Zeppa P, Vigliar E, Cozzolino I, Troncone G, Picardi M, De Renzo A, Grimaldi F, Pane F, Vetrani A, Palombini Lucio
Dipartimenti di Scienze Biomorfologiche e Funzionali, Facoltà di Medicina e Chirurgia, Università di Napoli "Federico II", Napoli, Italia.
Cytopathology. 2010 Oct;21(5):300-10. doi: 10.1111/j.1365-2303.2009.00725.x. Epub 2010 Feb 1.
To evaluate the diagnostic efficiency of fine needle aspiration cytology/flow cytometry (FNAC/FC) in the diagnosis and classification of non-Hodgkin lymphoma (NHL) in a series of 446 cases and to compare the results with those of previous experiences to evaluate whether there had been an improvement in FNAC/FC diagnostic accuracy.

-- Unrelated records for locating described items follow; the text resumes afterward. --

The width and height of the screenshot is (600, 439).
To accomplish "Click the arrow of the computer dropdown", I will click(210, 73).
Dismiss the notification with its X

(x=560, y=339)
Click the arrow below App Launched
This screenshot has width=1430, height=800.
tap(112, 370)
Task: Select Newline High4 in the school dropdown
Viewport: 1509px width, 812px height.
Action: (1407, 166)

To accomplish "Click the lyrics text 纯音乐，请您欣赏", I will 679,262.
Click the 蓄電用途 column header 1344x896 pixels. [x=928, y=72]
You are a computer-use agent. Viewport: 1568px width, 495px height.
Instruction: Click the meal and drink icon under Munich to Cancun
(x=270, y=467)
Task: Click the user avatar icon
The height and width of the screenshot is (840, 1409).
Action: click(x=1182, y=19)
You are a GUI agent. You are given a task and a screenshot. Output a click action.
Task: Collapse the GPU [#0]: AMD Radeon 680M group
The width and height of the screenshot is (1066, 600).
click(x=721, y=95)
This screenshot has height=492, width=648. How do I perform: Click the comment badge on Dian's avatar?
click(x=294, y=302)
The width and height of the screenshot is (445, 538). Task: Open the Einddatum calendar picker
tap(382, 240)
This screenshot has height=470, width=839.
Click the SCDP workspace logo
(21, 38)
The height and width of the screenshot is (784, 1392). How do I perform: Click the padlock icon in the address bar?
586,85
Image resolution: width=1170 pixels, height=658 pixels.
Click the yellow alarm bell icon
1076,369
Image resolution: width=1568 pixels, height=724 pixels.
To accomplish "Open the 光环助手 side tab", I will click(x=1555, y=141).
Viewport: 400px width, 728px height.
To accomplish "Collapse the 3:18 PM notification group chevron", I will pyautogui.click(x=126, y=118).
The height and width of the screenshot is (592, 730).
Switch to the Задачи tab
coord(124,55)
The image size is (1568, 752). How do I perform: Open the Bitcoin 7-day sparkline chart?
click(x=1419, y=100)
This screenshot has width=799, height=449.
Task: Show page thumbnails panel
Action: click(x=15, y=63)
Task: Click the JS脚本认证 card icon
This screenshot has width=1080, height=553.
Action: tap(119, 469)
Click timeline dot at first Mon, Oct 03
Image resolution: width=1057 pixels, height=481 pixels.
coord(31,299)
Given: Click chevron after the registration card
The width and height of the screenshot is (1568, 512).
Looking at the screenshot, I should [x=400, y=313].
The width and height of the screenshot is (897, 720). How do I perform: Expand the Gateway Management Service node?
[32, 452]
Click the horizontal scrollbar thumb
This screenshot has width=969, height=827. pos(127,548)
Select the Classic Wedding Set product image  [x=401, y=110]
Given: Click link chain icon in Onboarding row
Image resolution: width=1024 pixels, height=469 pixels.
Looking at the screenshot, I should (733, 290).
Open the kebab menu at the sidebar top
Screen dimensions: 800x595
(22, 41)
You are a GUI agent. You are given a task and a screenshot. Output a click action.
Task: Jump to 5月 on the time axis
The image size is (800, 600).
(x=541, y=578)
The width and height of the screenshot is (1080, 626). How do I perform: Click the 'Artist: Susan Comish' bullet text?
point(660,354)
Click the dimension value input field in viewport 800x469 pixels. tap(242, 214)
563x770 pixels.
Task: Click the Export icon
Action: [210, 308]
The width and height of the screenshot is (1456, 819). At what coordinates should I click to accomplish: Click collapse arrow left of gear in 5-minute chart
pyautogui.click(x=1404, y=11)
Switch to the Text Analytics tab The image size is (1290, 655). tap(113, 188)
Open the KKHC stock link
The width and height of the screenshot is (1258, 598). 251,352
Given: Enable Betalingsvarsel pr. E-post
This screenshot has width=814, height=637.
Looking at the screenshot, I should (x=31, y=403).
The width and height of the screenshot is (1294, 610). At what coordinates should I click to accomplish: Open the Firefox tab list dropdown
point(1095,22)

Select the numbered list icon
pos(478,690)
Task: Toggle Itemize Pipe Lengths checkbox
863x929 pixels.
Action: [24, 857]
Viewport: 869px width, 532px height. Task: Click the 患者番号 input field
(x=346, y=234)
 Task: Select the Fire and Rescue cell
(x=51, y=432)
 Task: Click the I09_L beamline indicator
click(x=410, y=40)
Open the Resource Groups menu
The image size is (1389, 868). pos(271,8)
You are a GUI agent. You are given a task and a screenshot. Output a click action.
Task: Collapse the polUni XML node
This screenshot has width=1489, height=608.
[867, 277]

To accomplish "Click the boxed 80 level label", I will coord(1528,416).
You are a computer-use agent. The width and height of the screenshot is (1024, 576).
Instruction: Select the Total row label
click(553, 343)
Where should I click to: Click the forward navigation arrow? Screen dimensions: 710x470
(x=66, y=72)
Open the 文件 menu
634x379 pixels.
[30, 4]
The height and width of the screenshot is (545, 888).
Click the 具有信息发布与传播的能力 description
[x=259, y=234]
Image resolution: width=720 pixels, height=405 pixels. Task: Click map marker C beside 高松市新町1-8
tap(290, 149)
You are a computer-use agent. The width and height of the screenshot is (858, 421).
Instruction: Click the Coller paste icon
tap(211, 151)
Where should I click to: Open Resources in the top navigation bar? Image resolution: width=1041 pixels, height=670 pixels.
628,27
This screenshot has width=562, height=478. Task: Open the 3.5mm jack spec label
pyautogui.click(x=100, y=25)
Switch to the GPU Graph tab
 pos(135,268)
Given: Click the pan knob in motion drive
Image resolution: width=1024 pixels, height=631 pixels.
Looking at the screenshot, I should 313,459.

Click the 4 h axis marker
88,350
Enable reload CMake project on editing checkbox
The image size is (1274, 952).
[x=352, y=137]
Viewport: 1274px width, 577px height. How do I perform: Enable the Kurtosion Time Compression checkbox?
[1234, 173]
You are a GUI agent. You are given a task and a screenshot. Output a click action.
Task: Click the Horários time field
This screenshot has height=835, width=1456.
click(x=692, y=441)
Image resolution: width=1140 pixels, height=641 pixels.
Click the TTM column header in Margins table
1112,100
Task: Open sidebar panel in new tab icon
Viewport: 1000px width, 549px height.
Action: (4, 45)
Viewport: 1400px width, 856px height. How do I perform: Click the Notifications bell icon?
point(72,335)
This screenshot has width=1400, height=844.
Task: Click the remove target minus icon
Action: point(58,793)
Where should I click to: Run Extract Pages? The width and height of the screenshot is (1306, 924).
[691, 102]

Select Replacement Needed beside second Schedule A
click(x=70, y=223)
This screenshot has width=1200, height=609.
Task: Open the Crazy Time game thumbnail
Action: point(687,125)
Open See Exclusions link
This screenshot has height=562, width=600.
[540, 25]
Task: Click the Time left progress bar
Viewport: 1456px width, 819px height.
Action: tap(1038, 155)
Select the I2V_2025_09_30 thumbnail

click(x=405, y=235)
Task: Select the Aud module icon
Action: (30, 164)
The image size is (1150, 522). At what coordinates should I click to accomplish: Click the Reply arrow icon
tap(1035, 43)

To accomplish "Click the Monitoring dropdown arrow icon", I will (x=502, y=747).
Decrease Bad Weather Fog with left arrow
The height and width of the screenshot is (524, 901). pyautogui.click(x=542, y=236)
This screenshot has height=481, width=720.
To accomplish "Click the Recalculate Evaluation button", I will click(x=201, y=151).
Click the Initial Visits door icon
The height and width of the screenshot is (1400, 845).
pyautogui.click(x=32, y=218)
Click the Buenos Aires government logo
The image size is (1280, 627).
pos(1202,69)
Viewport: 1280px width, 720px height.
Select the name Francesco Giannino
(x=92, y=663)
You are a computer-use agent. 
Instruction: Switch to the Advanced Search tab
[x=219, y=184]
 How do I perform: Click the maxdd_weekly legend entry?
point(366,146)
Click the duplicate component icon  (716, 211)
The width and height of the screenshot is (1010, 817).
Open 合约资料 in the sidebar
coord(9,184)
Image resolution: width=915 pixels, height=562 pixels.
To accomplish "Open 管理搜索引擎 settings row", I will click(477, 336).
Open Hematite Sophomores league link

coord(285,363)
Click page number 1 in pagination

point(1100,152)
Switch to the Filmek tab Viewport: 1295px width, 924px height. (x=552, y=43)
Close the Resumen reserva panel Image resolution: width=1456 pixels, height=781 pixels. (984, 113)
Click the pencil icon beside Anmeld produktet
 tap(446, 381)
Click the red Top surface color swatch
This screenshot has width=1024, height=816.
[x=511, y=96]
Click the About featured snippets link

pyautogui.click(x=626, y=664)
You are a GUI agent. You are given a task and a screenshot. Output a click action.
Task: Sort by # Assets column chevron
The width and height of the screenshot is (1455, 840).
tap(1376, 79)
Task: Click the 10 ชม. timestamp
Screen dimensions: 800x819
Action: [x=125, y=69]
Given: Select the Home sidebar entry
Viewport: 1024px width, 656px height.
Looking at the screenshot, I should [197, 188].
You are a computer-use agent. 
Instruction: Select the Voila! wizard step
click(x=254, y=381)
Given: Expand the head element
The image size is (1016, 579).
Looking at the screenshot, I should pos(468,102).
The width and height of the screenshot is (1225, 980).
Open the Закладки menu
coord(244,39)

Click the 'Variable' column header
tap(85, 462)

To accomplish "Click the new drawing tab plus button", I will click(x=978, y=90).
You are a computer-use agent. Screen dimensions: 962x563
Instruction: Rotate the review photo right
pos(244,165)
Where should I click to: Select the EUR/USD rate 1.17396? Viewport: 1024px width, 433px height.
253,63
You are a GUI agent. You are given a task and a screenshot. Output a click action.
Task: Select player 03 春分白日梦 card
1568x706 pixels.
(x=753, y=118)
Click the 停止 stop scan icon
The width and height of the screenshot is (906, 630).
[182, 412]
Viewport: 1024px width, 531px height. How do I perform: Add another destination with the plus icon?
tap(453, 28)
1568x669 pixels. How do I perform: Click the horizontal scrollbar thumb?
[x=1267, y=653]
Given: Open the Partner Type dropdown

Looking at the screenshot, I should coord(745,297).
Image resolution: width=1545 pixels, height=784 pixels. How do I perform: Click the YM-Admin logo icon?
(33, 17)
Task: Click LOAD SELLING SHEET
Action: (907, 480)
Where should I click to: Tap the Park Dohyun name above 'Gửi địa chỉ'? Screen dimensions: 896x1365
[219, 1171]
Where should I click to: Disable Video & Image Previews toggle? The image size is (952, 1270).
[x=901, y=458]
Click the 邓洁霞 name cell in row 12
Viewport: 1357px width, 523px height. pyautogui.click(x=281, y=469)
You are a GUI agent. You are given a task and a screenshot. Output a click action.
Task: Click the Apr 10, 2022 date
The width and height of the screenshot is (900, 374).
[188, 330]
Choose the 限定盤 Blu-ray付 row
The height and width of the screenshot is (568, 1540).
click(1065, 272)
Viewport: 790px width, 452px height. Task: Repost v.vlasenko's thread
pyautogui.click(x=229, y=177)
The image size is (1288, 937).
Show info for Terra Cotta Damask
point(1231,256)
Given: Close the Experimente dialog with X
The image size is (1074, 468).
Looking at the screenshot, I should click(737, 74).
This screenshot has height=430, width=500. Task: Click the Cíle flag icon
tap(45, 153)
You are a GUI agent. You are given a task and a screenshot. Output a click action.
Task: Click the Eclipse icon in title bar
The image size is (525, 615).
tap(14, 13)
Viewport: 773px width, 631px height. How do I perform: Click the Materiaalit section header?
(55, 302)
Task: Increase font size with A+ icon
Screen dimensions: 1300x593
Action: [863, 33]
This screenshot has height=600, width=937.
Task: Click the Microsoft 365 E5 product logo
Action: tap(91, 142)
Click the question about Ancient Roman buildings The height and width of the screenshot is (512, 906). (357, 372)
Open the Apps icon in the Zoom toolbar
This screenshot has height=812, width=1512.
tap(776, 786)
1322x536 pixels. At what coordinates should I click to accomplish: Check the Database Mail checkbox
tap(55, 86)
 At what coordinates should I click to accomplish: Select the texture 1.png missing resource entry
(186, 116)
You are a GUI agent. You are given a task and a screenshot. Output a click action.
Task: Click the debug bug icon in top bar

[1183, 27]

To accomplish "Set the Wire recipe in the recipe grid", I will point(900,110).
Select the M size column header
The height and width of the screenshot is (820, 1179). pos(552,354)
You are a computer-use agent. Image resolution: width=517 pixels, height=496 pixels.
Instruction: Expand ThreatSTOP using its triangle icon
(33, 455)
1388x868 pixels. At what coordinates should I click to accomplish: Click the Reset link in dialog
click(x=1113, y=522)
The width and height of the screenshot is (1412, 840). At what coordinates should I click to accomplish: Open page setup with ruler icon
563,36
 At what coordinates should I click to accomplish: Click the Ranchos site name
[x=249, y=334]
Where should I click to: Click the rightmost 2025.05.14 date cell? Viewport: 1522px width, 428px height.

FNAC/FC was used to analyse 446 cases of benign reactive hyperplasia (BRH), NHL and NHL relapse (rNHL) in 362 lymph nodes and 84 extranodal lesions. When a diagnosis of NHL was reached, a classification was attempted combining FC data and cytological features. Sensitivity, specificity and positive and negative predictive values (PPV and NPV) of FNAC/FC in the diagnosis and classification of NHL were calculated and compared with those available in the literature.
FNAC/FC provided a diagnosis of NHL and rNHL in 245 cases and of BRH in 188 cases. In nine cases, the diagnosis was 'suggestive of NHL' (sNHL) and in four cases was inadequate. Histology and clinical follow-up confirmed 102 cases of NHL and detected one false positive. In 18 cases of BRH diagnosed by FNAC/FC, histological examination revealed 14 BRH and four NHL (false negatives). All nine cases diagnosed as sNHL were confirmed by histology. Including sNHL cases as false negatives, statistical analysis showed 94.9% sensitivity, 99.4% specificity, 99.6% PPV and 93.4% NPV in the diagnosis of NHL. A specific subtype was diagnosed in 125 cases and confirmed in 67 of 70 cases that had histological biopsies. Statistical analysis did not demonstrate significant improvements between the present series and previous studies either in diagnosis or in classification of NHL.
FNAC/FC is a fundamental tool in the diagnosis and classification of NHL but the exiguity of diagnostic material and other technical and clinical limitations will probably continue to limit further improvement of the technique.
评估细针穿刺细胞学检查/流式细胞术(FNAC/FC)对446例非霍奇金淋巴瘤(NHL)的诊断及分类效率,并将结果与既往经验进行比较,以评估FNAC/FC诊断准确性是否有所提高。
采用FNAC/FC分析362个淋巴结及84个结外病变中的446例良性反应性增生(BRH)、NHL及NHL复发(rNHL)病例。确诊为NHL后,尝试结合FC数据及细胞学特征进行分类。计算FNAC/FC在NHL诊断及分类中的敏感性、特异性、阳性及阴性预测值(PPV和NPV),并与文献中的数据进行比较。
FNAC/FC诊断出245例NHL及rNHL,188例BRH。9例诊断为 “疑似NHL”(sNHL),4例诊断不充分。组织学检查及临床随访确诊102例NHL,发现1例假阳性。在FNAC/FC诊断为BRH的18例中,组织学检查显示14例为BRH,4例为NHL(假阴性)。所有9例诊断为sNHL的病例均经组织学确诊。将sNHL病例计为假阴性,统计分析显示NHL诊断的敏感性为94.9%,特异性为99.4%,PPV为99.6%,NPV为93.4%。125例诊断出特定亚型,在70例进行组织学活检的病例中,67例得到证实。统计分析未显示本系列研究与既往研究在NHL诊断或分类方面有显著改善。
FNAC/FC是NHL诊断及分类的重要工具,但诊断材料有限以及其他技术和临床限制可能会继续限制该技术的进一步改进。